What you return should match the data word for word, minus the images.

• MATERIAL TO PROCESS:
# # # # # # #
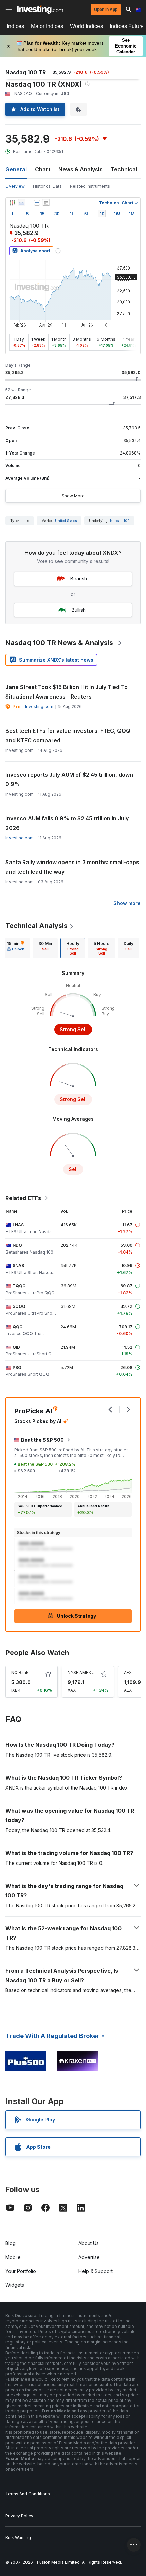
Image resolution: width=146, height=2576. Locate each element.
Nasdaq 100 (120, 521)
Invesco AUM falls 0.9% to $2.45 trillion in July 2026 (67, 823)
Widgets (14, 2285)
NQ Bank (20, 1672)
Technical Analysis (36, 926)
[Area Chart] (21, 202)
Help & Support (95, 2271)
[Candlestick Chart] (12, 202)
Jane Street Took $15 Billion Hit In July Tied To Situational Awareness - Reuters (66, 692)
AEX (128, 1672)
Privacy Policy (19, 2515)
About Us (88, 2243)
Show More (73, 495)
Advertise (89, 2257)
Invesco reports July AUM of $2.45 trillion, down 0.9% (69, 779)
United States (66, 521)
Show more (127, 903)
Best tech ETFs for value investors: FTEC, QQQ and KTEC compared (67, 735)
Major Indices (47, 26)
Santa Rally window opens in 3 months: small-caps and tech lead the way (72, 867)
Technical (124, 169)
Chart (42, 169)
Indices (15, 26)
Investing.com (39, 706)
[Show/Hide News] (46, 202)
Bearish (78, 578)
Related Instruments (90, 186)
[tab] (15, 948)
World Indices (86, 26)
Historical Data (47, 186)
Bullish (79, 610)
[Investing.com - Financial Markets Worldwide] (40, 9)
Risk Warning (18, 2537)
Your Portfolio (20, 2271)
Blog (10, 2243)
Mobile (13, 2257)
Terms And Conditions (27, 2493)
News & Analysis (80, 169)
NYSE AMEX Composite (91, 1672)
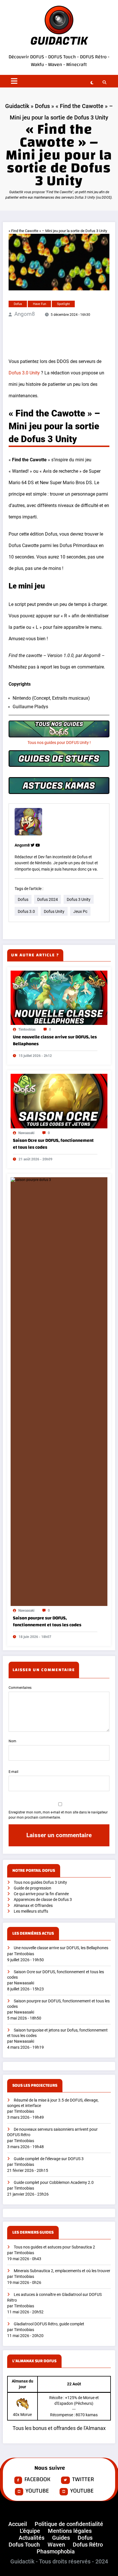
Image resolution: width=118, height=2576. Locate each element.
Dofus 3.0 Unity (24, 373)
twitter (83, 2479)
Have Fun (39, 304)
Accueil (17, 2524)
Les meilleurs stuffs (31, 1911)
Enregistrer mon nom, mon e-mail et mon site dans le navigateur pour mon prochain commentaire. (58, 1814)
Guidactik (17, 106)
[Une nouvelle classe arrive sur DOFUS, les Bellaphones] (59, 997)
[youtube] (38, 845)
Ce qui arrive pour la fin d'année (41, 1893)
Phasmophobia (56, 2551)
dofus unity (54, 911)
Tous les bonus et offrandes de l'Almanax (59, 2428)
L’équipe (30, 2530)
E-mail (13, 1772)
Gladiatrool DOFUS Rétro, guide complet (49, 2324)
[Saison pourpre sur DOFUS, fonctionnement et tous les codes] (59, 1391)
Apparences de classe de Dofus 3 (43, 1899)
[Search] (103, 82)
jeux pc (80, 911)
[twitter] (33, 845)
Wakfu (37, 64)
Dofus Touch (24, 2544)
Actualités (31, 2537)
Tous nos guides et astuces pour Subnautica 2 (54, 2247)
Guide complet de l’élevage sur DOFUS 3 (49, 2158)
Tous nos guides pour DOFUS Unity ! (59, 742)
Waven (55, 64)
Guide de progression (32, 1888)
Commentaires (20, 1688)
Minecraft (76, 64)
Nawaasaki (26, 1133)
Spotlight (63, 304)
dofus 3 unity (79, 899)
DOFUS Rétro (93, 56)
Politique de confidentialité (69, 2524)
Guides (61, 2537)
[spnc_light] (92, 82)
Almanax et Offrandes (33, 1905)
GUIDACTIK (59, 41)
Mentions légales (70, 2530)
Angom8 (24, 314)
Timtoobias (27, 1029)
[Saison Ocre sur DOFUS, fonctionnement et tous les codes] (59, 1101)
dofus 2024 (47, 899)
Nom (12, 1741)
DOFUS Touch (62, 56)
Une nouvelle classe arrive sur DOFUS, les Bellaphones (55, 1040)
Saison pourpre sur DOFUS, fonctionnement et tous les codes (47, 1621)
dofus (23, 899)
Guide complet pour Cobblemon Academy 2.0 (54, 2182)
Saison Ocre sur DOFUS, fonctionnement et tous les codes (53, 1144)
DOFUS (37, 56)
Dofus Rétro (88, 2544)
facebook (37, 2479)
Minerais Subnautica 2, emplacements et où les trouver (62, 2270)
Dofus (42, 106)
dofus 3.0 (26, 911)
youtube (37, 2491)
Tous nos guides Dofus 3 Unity (40, 1882)
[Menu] (14, 81)
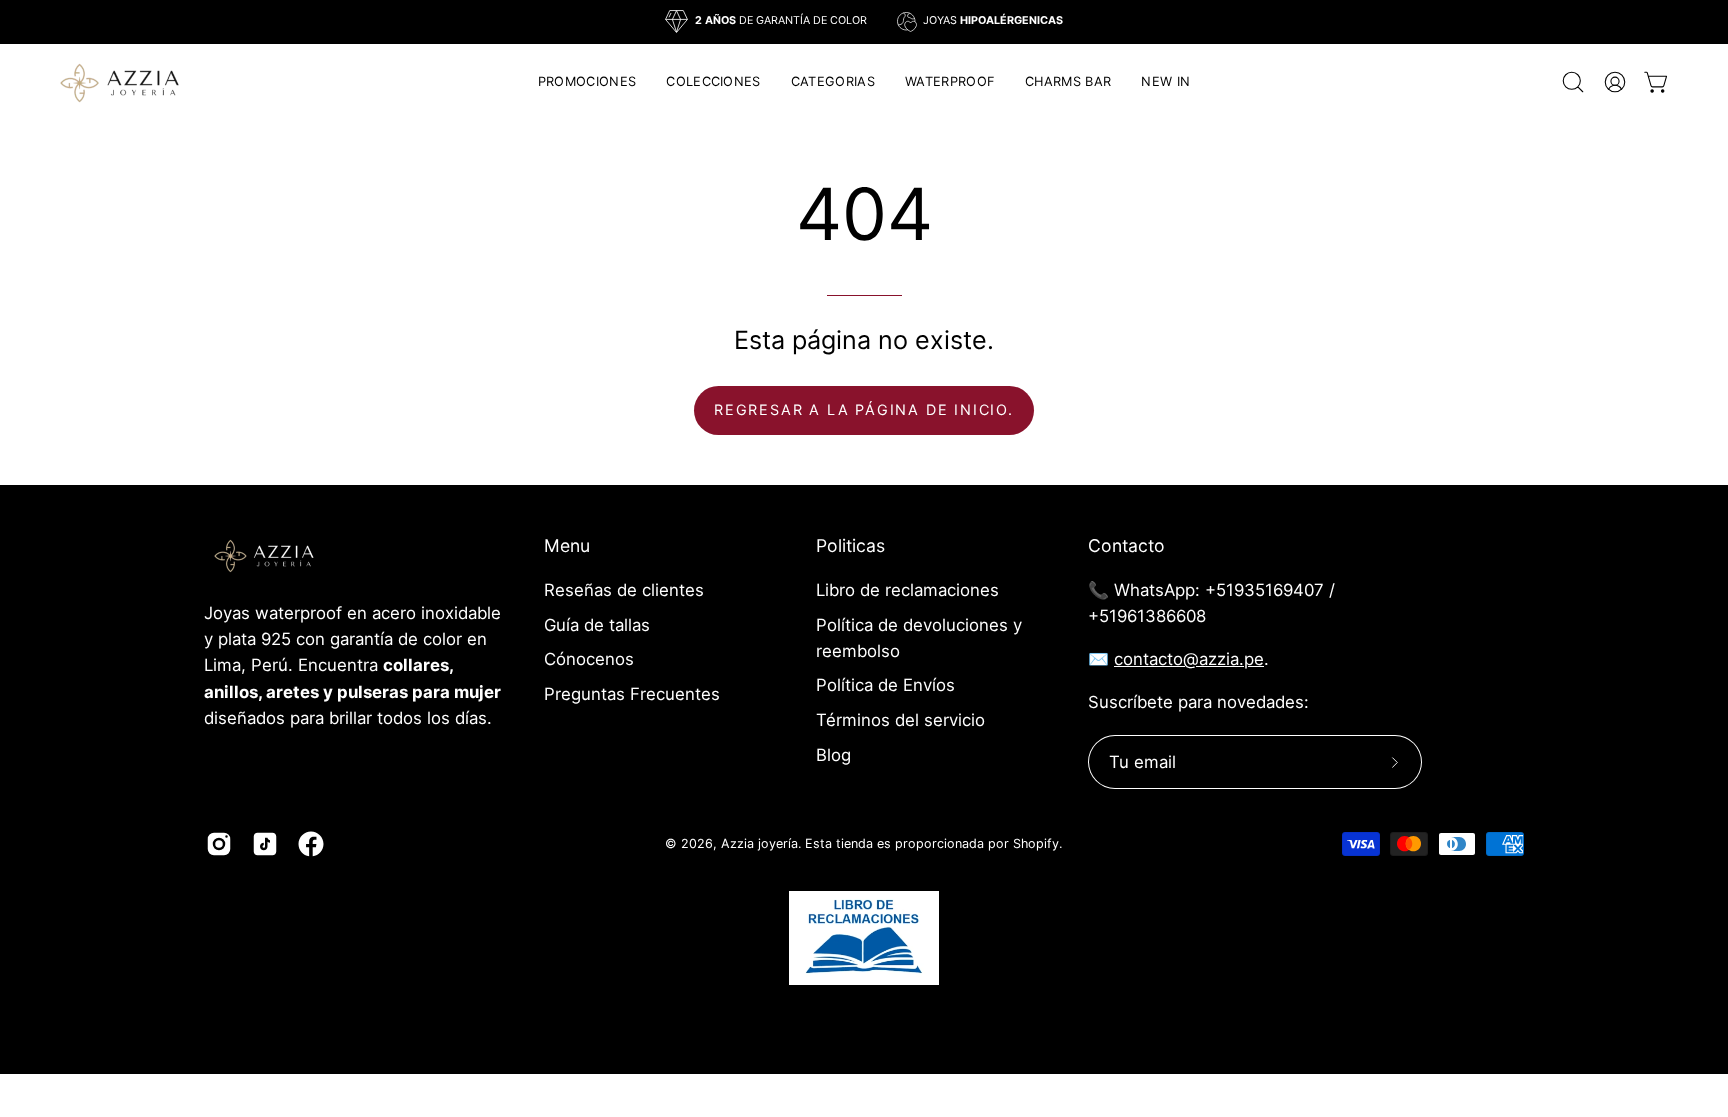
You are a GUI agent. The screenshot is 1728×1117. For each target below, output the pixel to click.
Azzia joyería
# # # # # # #
• EXERCISE OUTPUT:
Image resolution: width=146, height=2576. Locate each element.
Nasdaq 100 (120, 521)
Invesco AUM falls 0.9% to $2.45 trillion in July 2026 (67, 823)
Widgets (14, 2285)
NQ Bank (20, 1672)
Technical Analysis (36, 926)
[Area Chart] (21, 202)
Help & Support (95, 2271)
[Candlestick Chart] (12, 202)
Jane Street Took $15 Billion Hit In July Tied To Situational Awareness - Reuters (66, 692)
AEX (128, 1672)
Privacy Policy (19, 2515)
About Us (88, 2243)
Show More (73, 495)
Advertise (89, 2257)
Invesco reports July AUM of $2.45 trillion, down 0.9% (69, 779)
United States (66, 521)
Show more (127, 903)
Best tech ETFs for value investors: FTEC, QQQ and KTEC compared (67, 735)
Major Indices (47, 26)
Santa Rally window opens in 3 months: small-caps and tech lead the way (72, 867)
Technical (124, 169)
Chart (42, 169)
Indices (15, 26)
Investing.com (39, 706)
[Show/Hide News] (46, 202)
Bearish (78, 578)
Related Instruments (90, 186)
[tab] (15, 948)
World Indices (86, 26)
Historical Data (47, 186)
Bullish (79, 610)
[Investing.com - Financial Markets Worldwide] (40, 9)
Risk Warning (18, 2537)
Your Portfolio (20, 2271)
Blog (10, 2243)
Mobile (13, 2257)
Terms And Conditions (27, 2493)
News & Analysis (80, 169)
NYSE AMEX Composite (91, 1672)
Image resolution: width=118, height=2576. Locate each element.
Dofus 3.0 Unity (24, 373)
twitter (83, 2479)
Have Fun (39, 304)
Accueil (17, 2524)
Les meilleurs stuffs (31, 1911)
Enregistrer mon nom, mon e-mail et mon site dans le navigateur pour mon prochain commentaire. (58, 1814)
Guidactik (17, 106)
[Une nouvelle classe arrive sur DOFUS, les Bellaphones] (59, 997)
[youtube] (38, 845)
Ce qui arrive pour la fin d'année (41, 1893)
Phasmophobia (56, 2551)
dofus unity (54, 911)
Tous les bonus et offrandes de l'Almanax (59, 2428)
L’équipe (30, 2530)
E-mail (13, 1772)
Gladiatrool DOFUS Rétro, guide complet (49, 2324)
[Saison pourpre sur DOFUS, fonctionnement et tous les codes] (59, 1391)
Apparences de classe de Dofus 3 (43, 1899)
[Search] (103, 82)
jeux pc (80, 911)
[twitter] (33, 845)
Wakfu (37, 64)
Dofus Touch (24, 2544)
Actualités (31, 2537)
Tous nos guides et astuces pour Subnautica 2 (54, 2247)
Guide complet de l’élevage sur DOFUS 3 (49, 2158)
Tous nos guides pour DOFUS Unity ! (59, 742)
Waven (55, 64)
Guide de progression (32, 1888)
Commentaires (20, 1688)
Minecraft (76, 64)
Nawaasaki (26, 1133)
Spotlight (63, 304)
dofus 3 unity (79, 899)
DOFUS Rétro (93, 56)
Politique de confidentialité (69, 2524)
Guides (61, 2537)
[spnc_light] (92, 82)
Almanax et Offrandes (33, 1905)
GUIDACTIK (59, 41)
Mentions légales (70, 2530)
Angom8 (24, 314)
Timtoobias (27, 1029)
[Saison Ocre sur DOFUS, fonctionnement et tous les codes] (59, 1101)
dofus 2024 (47, 899)
Nom (12, 1741)
DOFUS Touch (62, 56)
Une nouvelle classe arrive sur DOFUS, les Bellaphones (55, 1040)
Saison pourpre sur DOFUS, fonctionnement et tous les codes (47, 1621)
dofus (23, 899)
Guide complet pour Cobblemon Academy 2.0 (54, 2182)
Saison Ocre sur DOFUS, fonctionnement et tous les codes (53, 1144)
DOFUS (37, 56)
Dofus Rétro (88, 2544)
facebook (37, 2479)
Minerais Subnautica 2, emplacements et où les trouver (62, 2270)
Dofus (42, 106)
dofus 3.0 (26, 911)
youtube (37, 2491)
Tous nos guides Dofus 3 Unity (40, 1882)
[Menu] (14, 81)
You are a GUI agent. The screenshot is 1728×1117. For each target below, output the pixel to click.
Azzia joyería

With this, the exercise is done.